DESIGN AND SIMULATION OF CMOS BASED 16-BIT MICROPIPELINED ASYNCHRONOUS ANALOG TO DIGITAL CONVERTER (AADC) FOR LOW POWER APPLICATIONS

Abstract

This thesis deals with the development of an emerging design approach in order to reduce significantly the power consumption of Systems on Chips (SoCs) and Communicating Objects. This work is focused on the development of an Analog to Digital Converter (ADC) which is a critical block in signal processing chains. Most of the ADCs available till date are built on the synchronous or Nyquist sampling scheme. To achieve low power, in this .work, we attempt to develop an ADC driven only by the events contained in the useful signal. It means that an event is triggered only when the input signal crosses a particular amplitude level (level-crossing). This approach places the characteristics of these ADCs as the dual case of those of usual Nyquist converters: there is a sampling in amplitude and quantization in time.

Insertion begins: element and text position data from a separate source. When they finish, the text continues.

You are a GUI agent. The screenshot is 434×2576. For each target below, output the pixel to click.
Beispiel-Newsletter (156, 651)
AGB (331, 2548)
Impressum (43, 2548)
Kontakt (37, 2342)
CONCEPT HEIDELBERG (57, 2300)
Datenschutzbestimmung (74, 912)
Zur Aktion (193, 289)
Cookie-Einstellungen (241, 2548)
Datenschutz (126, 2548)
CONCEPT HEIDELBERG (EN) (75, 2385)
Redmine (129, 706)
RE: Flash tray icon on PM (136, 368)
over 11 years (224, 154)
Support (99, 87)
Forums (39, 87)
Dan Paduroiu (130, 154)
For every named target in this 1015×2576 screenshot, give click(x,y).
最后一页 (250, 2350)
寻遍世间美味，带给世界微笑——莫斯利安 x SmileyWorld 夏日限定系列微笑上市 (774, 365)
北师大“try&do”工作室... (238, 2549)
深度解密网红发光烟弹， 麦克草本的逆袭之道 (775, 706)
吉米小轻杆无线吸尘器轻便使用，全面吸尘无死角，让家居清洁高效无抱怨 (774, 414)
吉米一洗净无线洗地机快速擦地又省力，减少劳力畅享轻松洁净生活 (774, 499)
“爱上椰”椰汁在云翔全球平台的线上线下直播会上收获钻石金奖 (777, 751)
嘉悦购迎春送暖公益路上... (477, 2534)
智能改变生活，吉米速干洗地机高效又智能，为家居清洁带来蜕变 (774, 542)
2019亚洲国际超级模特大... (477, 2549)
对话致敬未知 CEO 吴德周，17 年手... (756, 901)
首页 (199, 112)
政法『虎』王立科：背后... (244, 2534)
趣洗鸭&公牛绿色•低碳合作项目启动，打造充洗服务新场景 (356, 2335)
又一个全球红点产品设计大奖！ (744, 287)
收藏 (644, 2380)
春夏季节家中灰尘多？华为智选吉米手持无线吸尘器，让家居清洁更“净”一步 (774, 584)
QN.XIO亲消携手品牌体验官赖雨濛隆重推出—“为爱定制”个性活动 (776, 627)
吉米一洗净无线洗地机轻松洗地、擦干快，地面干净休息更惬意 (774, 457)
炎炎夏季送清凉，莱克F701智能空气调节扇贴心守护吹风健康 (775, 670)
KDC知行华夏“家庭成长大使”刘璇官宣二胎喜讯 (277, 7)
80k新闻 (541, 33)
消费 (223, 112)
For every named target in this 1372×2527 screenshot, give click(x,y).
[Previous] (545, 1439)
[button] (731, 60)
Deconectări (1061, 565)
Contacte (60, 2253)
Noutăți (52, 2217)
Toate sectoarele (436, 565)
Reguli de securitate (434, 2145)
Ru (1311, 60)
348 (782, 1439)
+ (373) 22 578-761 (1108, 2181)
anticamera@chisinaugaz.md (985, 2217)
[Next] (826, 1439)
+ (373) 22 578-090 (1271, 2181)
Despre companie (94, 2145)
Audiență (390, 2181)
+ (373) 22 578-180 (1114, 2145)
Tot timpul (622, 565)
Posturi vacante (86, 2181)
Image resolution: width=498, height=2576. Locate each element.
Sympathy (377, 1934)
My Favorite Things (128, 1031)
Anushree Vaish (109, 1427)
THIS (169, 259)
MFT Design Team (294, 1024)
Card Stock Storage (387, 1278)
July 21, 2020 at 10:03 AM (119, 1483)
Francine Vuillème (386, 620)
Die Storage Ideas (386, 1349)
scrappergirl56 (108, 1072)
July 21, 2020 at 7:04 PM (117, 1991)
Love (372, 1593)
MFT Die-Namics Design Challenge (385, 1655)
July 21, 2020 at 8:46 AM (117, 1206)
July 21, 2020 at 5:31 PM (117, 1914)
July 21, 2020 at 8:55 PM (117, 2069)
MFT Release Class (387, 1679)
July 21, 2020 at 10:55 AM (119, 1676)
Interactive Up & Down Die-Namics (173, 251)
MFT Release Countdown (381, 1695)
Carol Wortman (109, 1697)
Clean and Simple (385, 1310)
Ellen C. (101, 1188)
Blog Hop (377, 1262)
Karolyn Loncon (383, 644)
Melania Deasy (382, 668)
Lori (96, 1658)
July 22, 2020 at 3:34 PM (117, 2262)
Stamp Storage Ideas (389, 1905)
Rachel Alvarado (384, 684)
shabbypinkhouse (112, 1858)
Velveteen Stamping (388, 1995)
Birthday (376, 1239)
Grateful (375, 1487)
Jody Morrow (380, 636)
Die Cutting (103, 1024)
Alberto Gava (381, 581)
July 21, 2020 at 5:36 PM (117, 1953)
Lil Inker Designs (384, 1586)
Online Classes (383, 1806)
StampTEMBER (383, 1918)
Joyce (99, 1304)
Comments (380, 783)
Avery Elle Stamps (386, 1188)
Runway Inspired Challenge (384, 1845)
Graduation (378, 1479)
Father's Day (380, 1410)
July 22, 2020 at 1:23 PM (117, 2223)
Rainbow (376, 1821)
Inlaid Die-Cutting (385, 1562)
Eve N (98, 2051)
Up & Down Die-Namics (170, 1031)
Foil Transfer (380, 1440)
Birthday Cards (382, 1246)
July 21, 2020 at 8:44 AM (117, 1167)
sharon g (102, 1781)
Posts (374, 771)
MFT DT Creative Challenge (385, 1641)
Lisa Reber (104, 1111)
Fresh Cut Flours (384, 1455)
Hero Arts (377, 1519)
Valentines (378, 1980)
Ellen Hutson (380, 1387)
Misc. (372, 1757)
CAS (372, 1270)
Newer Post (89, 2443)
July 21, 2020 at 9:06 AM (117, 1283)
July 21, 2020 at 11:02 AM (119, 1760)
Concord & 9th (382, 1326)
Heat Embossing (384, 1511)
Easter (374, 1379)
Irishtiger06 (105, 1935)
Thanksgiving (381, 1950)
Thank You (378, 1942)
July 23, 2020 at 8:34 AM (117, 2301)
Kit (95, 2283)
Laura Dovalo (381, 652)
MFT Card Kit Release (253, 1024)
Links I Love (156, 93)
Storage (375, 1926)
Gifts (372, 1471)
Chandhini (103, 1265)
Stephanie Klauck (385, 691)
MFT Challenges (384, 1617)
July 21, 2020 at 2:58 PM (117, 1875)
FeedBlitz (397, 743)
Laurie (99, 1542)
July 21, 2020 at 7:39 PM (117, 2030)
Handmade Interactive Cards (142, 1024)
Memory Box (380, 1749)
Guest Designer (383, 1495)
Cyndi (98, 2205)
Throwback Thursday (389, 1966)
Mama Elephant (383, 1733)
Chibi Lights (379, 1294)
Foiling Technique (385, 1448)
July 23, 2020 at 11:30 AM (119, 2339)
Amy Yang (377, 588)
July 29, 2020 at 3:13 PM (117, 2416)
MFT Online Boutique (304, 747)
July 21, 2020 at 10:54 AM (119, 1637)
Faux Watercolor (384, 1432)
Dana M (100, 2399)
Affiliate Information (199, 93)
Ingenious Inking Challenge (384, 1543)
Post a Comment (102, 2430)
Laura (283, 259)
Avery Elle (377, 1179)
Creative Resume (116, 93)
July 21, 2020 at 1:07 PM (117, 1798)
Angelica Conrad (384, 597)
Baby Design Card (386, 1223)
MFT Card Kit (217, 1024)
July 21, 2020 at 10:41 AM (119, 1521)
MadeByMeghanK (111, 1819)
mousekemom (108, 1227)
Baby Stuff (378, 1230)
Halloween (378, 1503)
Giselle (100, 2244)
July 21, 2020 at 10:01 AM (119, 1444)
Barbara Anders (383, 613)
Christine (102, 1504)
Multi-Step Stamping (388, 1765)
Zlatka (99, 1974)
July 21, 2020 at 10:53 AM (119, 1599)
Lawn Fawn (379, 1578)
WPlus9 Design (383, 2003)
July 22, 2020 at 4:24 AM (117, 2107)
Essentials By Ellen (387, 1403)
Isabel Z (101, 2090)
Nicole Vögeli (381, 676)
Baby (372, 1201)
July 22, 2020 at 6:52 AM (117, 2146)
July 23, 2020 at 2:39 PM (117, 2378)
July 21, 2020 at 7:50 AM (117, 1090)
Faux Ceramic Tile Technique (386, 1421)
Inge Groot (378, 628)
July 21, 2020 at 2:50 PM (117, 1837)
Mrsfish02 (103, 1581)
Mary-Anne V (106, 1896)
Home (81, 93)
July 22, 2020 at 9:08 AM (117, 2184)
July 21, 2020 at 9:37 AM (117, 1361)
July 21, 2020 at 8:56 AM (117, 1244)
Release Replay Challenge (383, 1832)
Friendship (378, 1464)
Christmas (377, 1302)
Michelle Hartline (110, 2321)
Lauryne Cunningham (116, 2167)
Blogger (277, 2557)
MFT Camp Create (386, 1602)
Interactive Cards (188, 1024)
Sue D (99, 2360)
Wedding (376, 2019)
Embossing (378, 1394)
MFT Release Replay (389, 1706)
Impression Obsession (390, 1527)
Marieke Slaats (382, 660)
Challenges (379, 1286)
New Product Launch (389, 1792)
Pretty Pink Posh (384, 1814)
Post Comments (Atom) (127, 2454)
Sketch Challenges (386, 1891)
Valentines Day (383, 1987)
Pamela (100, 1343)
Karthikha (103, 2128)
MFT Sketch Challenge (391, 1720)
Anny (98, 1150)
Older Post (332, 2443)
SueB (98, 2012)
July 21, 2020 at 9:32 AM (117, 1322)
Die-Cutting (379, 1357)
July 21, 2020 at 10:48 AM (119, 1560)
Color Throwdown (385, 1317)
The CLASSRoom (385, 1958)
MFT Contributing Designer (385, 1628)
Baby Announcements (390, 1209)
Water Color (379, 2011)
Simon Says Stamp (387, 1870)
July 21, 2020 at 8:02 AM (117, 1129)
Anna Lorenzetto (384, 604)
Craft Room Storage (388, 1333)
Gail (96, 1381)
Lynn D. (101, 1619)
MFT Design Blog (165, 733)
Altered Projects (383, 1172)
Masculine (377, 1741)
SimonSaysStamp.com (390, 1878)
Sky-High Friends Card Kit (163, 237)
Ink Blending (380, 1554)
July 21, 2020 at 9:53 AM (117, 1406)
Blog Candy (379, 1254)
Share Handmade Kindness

The advantages of such a sampling scheme can be fully exploited only when we choose an asynchronous design approach (no global clock) for its implementation. The ADCs of this class are known as Asynchronous Analog to Digital Converters (AADCs). The focus of this thesis is to design and simulate a 16-Bit CMOS based Asynchronous Analog to Digital Converter (AADC) which uses both an irregular sampling in time of the analog signal (level crossing sampling) and an asynchronous design (no global clock). A Four stage micropipelining technique using Muller-C elements has been chosen to implement 4-phase handshaking protocol between successive stages. The design can be broadly classified into analog and digital parts. Individual elements from each part are designed and simulation results are shown. The design is targeted to cater the needs of Bio-medical applications. It is developed on 90nm technology node with 1.2 Volts power supply. Simulations were performed in CADENCE Virtuoso Front to Back Design Environment. Maximum Power Consumption of less than 5mW and a conversion time of 6.5ns are reported.